Amazon has rolled out five more original series — three comedies and two dramas–in its ongoing effort to become an online television network. The idea is, you watch and vote: Your opinion helps the mega-bookseller decide which ones will be keepers. Compare your opinions with mine.
Hand of God
How admirable of Ron Perlman to finish up filming Sons of Anarchy and then immediately plunge into a new project that casts him in a role that takes him far away from motorcycle-club thuggery. In Hand of God, he plays a haughty, powerful judge who suffers from sometimes-literal delusions of grandeur. Unfortunately, TV watchers have recently seen a character like this — in Kelsey Grammer’s lugubrious, Emmy-winning Boss; there are also elements of the similarly arrogant, hallucinatory legal-world power-grabber that Glenn Close portrayed in Damages. Perlman’s Pernell Harris is at once tediously dour and amazingly unpleasant (cruel to his daughter-in-law and the kind of jerk who has a hooker visit him weekly in his judge’s chambers for a quick fuck). Thank goodness for the presence of Dana Delany, as both his rightfully disgusted wife and as an audience surrogate, here to express our dismay at Pernell’s lordly self-importance. Without Delany, who really deserves better, Hand of God would be pretty unendurable. As it is, it’s a low-voltage downer that needs a boost of narrative energy.

→ Information shown:
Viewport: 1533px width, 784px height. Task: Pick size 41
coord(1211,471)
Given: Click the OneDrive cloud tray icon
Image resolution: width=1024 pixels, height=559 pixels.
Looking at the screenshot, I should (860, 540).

→ Exercise requirements: Reproduce the entire review of Amazon's new pilots word for word, from its first sentence through its last.

→ Written response:
Amazon has rolled out five more original series — three comedies and two dramas–in its ongoing effort to become an online television network. The idea is, you watch and vote: Your opinion helps the mega-bookseller decide which ones will be keepers. Compare your opinions with mine.
Hand of God
How admirable of Ron Perlman to finish up filming Sons of Anarchy and then immediately plunge into a new project that casts him in a role that takes him far away from motorcycle-club thuggery. In Hand of God, he plays a haughty, powerful judge who suffers from sometimes-literal delusions of grandeur. Unfortunately, TV watchers have recently seen a character like this — in Kelsey Grammer’s lugubrious, Emmy-winning Boss; there are also elements of the similarly arrogant, hallucinatory legal-world power-grabber that Glenn Close portrayed in Damages. Perlman’s Pernell Harris is at once tediously dour and amazingly unpleasant (cruel to his daughter-in-law and the kind of jerk who has a hooker visit him weekly in his judge’s chambers for a quick fuck). Thank goodness for the presence of Dana Delany, as both his rightfully disgusted wife and as an audience surrogate, here to express our dismay at Pernell’s lordly self-importance. Without Delany, who really deserves better, Hand of God would be pretty unendurable. As it is, it’s a low-voltage downer that needs a boost of narrative energy.